Salah satu poster film Warkop DKI (sumber: wikipedia)
Salah satu poster film Warkop DKI (sumber: wikipedia)

Dono bersama Kasino dan Indro pernah jadi bagian lebaran kami, dulu. Waktu itu bioskop masih banyak, bukan cuma jaringan 21 saja.

Hari kedua lebaran. Dengan baju baru yang dibelikan Ibu saya sudah bersiap di depan rumah seorang kawan. Baju baru itu dibeli ibu di Akai, atau Bharata? Saya lupa. Hari itu saya dan beberapa kawan bersiap menuju pusat kota, tepatnya ke bioskop Paramount di Jl. Bulusaraung. Hari kedua lebaran adalah hari penayangan film Warkop DKI. Saya lupa judulnya apa, aslinya saya memang tidak pernah terlalu peduli judul film Warkop, yang jelas buat saya semuanya lucu.

Bioskop yang akan kami tuju adalah salah satu bioskop kelas B. Paramount adalah salah satu bioskop yang termasuk dalam jaringan milik seorang pengusaha keturunan India. Dua bioskop lainnya adalah bioskop Dewi yang khusus memutar film India dan sesekali film Indonesia serta satu bioskop bermana Jaya yang memutar film-film Amerika rate B.

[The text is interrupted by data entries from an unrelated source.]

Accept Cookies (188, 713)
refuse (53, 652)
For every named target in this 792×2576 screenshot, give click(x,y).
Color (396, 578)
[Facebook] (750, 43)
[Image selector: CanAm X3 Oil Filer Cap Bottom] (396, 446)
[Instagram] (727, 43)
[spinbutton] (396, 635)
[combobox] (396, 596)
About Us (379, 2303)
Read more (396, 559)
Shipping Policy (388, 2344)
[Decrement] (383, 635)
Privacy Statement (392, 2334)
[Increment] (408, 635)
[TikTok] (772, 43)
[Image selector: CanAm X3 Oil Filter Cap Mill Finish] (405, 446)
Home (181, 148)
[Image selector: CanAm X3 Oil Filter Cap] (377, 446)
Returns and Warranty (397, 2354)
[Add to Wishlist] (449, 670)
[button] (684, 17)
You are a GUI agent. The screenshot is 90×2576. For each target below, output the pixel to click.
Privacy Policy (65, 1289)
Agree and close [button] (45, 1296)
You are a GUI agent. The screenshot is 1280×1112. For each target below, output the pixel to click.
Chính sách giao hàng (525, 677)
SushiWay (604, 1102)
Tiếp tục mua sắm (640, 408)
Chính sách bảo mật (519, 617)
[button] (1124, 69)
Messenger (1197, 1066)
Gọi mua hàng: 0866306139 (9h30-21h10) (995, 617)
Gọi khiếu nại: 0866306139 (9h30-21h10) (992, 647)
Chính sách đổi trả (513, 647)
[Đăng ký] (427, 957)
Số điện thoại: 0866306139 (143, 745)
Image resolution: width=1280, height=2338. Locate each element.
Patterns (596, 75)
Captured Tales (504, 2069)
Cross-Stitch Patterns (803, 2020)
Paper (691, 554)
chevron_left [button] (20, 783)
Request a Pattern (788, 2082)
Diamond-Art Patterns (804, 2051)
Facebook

Saya masih SMP kala itu. Saya tinggal di pinggiran kota, daerah sub urban yang memerlukan waktu sekitar 30 menit ke pusat kota. Lama menunggu, seorang kawan yang lebih tua datang. Dialah yang akan jadi pendamping kami karena anak-anak ingusan ini belum pernah ke pusat kota sendirian. Harus dikawal teman yang lebih dewasa.

Di kantong sudah ada beberapa lembaran uang Rp.1.000,- hasil berlebaran sehari sebelumnya. Kerabat yang lebih tua dan sudah bekerja biasanya menyelipkan lembaran-lembaran rupiah pada kami anak-anak yang datang menyalaminya. Uang itulah yang akan kami habiskan keesokan harinya. Cukuplah karena harga karcisnya hanya Rp. 1.000,-

Hari itu kami berhasil berlebaran bersama Dono, Kasino dan Indro meski harus berdesak-desakan dengan ratusan penonton lainnya. Seluruh kursi sepertinya penuh, bahkan adik seorang kawan yang masih kecil terpaksa dipangku sepanjang pemutaran film.

Dulu, Warkop DKI memang menyiapkan strategi meluncurkan film mereka tepat di hari Lebaran. Film-film itulah yang kemudian menemani warga republik ini berlebaran, utamanya di kota yang tidak punya banyak pilihan tempat hiburan. Makassar (kala itu) adalah salah satunya.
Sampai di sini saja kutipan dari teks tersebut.